Не знаю, смеялась ли она когда-нибудь раньше. Мне нравится, как он вырывается из нее, горловой и довольный.
— С некоторыми людьми это лучше, чем секс, — говорит она. — Но не с тобой.
Я чувствую теплое жжение в груди. Это из-за вина?
— Ты отзывчивый субъект, — говорю я.
— Ты когда-нибудь делал это раньше? — спрашивает она.
Кажется, ей любопытно, но не ревниво.
— Нет, — отвечаю я. — Не так.
— Я тоже, — говорит она без всякой необходимости. Я уже знаю, какими некреативными могут быть мужчины.
— Какой фильм ты хочешь?
Она пожимает плечами. — Я просто просматривала Netflix.
— А как насчет того, который ты упоминала на вечеринке в честь Хэллоуина? Он там есть?
Мара покраснела. — Тебе не стоит его смотреть. Он старый.
— Нет, хочу. Включай.
Она находит фильм с нелепым иллюстрированным постером, напоминающим старые фантастические романы 70-х годов.

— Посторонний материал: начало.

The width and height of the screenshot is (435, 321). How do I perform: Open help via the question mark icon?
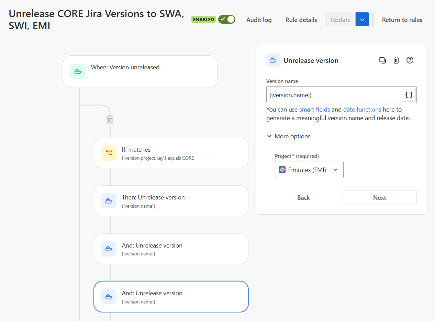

Это классическая история о «портале в другой мир». Я смотрю его, как смотрю все - осторожно, как будто потом будет тест.
— Ты считаешь, что это глупо, — говорит Мара, доедая последние ягоды и высасывая сок из кончиков пальцев.

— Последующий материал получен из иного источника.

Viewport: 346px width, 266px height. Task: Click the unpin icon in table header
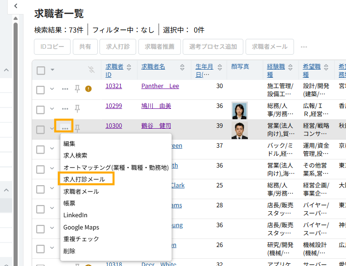pos(91,70)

— Нет. Я понимаю, почему тебе это нравилось, когда ты была маленькой.
Мара кивает.
— Я бы сделала все, чтобы исчезнуть в другом мире. Сейчас я смотрю на это, и мне кажется, что это жутковато, когда она - ребенок, играющий с игрушками, а Дэвид Боуи - взрослый мужчина. Я думала, это было романтично. Наверное, мне хотелось, чтобы у меня был кто-то сильный, кому было бы не наплевать на меня.
Я смотрю на ее дикий, эльфийский профиль - бесплотный, как у Дэвида Боуи, и не мягкий, как у юной Дженнифер Конноли.
— Он не совсем заботится о ней, — замечаю я. — Он соблазняет ее. Манипулирует ею.
Мара поворачивает голову и пристально смотрит на меня своими радужными глазами с металлическим отливом.
— Я не хочу, чтобы обо мне заботились, — говорит она. — Я хочу, чтобы меня видели.